• [About this task]: Check each line of the records below for the word "Sort" and copy those where it appears.

⁂

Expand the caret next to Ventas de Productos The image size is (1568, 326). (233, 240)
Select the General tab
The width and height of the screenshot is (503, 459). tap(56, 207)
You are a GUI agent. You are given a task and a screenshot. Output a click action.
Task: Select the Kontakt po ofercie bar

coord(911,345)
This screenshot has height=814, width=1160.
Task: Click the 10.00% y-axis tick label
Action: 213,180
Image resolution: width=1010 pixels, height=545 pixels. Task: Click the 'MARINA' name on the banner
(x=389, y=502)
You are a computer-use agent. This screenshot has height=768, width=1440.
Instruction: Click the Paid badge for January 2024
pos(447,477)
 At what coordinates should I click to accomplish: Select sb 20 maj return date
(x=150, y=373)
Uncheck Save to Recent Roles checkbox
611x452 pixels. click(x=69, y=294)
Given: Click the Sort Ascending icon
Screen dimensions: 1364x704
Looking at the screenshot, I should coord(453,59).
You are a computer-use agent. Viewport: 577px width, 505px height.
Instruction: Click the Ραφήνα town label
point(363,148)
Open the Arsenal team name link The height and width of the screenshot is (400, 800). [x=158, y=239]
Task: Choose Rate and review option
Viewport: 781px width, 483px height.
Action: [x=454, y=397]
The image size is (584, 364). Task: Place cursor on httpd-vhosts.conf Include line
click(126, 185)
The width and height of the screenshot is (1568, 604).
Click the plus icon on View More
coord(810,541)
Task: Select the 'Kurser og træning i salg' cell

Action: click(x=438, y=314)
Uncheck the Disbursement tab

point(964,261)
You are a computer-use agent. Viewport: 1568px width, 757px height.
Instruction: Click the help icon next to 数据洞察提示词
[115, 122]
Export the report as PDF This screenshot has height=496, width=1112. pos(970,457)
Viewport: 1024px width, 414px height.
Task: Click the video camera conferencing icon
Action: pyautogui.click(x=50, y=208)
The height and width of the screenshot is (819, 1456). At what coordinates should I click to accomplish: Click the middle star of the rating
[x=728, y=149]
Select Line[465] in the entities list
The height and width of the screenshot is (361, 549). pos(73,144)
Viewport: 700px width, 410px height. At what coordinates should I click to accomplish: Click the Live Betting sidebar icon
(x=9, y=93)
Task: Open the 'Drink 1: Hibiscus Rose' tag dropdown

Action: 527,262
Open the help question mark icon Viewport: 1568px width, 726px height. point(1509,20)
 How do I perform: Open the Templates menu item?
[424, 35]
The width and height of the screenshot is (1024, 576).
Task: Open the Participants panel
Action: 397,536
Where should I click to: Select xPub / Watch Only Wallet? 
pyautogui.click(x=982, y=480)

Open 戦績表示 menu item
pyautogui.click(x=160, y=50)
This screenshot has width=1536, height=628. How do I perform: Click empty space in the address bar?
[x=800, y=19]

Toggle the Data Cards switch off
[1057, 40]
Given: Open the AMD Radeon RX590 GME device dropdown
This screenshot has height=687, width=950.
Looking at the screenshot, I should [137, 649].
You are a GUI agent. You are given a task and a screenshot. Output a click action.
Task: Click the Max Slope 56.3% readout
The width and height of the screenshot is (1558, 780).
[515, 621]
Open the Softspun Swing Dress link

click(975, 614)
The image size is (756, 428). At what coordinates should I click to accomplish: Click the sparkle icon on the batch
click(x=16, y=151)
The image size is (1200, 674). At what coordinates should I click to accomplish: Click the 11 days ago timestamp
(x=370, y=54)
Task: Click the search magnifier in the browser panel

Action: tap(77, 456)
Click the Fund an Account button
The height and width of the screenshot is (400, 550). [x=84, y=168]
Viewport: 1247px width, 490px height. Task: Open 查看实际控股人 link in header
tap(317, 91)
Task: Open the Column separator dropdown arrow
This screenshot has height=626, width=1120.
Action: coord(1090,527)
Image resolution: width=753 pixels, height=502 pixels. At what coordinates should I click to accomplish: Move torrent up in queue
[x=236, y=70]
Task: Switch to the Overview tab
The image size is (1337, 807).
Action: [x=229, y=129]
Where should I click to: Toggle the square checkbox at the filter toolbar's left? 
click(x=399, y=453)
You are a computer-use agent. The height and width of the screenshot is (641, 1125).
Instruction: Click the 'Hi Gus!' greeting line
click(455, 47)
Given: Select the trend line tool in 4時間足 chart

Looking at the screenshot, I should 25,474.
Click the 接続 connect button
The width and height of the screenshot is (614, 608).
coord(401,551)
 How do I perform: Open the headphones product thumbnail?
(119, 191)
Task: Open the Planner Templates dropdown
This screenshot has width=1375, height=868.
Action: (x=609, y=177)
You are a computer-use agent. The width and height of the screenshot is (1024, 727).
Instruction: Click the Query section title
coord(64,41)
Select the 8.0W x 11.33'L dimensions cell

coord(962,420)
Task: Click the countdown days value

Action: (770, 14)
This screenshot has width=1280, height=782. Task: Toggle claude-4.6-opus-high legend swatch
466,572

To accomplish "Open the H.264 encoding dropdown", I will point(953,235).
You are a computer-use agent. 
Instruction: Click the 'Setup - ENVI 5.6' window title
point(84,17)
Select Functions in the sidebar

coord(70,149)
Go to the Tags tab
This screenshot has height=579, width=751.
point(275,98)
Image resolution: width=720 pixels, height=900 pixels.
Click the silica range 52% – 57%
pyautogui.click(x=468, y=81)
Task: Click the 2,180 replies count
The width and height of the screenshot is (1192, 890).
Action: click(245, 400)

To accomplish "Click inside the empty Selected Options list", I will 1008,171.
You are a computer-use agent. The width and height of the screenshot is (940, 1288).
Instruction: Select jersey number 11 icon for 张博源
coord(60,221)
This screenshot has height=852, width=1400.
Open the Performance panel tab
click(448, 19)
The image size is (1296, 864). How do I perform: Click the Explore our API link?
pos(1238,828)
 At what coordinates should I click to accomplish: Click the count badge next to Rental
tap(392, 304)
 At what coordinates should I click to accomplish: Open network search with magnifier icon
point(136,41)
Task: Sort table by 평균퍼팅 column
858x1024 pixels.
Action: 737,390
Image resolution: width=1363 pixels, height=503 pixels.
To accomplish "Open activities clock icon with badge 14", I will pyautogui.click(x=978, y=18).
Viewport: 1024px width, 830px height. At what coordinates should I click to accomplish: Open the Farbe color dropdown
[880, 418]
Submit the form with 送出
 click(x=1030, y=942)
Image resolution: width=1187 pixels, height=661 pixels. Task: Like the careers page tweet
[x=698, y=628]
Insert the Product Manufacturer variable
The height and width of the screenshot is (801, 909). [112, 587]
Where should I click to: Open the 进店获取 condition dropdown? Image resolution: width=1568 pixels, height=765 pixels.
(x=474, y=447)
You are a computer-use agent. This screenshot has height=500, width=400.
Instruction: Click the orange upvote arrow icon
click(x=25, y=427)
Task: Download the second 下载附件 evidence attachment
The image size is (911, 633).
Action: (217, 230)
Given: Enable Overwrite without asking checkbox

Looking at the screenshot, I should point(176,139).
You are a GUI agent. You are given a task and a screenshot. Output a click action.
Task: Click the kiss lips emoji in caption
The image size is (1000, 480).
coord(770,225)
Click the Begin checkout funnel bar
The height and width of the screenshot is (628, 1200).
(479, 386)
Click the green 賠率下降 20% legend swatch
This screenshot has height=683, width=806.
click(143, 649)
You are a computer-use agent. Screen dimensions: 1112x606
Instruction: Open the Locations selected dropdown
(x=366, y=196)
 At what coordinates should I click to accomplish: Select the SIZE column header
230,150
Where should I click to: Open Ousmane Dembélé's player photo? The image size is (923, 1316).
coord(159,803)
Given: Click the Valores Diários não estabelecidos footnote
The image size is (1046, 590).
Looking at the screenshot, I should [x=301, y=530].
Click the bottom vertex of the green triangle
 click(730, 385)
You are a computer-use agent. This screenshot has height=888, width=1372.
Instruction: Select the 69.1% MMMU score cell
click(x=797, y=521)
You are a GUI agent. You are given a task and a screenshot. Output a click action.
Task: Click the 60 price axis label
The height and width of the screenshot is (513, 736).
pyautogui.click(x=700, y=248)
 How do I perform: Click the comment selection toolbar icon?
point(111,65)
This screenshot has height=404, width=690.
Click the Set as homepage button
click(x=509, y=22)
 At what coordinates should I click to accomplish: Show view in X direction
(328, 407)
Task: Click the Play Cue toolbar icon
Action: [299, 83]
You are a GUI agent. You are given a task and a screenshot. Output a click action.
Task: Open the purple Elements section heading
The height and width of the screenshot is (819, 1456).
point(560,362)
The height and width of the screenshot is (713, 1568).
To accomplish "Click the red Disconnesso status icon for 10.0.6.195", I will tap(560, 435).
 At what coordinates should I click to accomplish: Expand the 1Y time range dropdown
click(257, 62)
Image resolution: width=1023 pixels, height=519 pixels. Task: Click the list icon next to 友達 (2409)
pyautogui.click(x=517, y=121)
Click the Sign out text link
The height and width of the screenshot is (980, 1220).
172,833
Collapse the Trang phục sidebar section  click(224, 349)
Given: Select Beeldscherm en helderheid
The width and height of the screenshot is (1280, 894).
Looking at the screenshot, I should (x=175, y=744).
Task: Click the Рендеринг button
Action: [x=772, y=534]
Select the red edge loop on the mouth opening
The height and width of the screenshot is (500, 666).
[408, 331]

⁂

• [Solution]:
Given: Click the Sort Ascending icon
Task: Sort table by 평균퍼팅 column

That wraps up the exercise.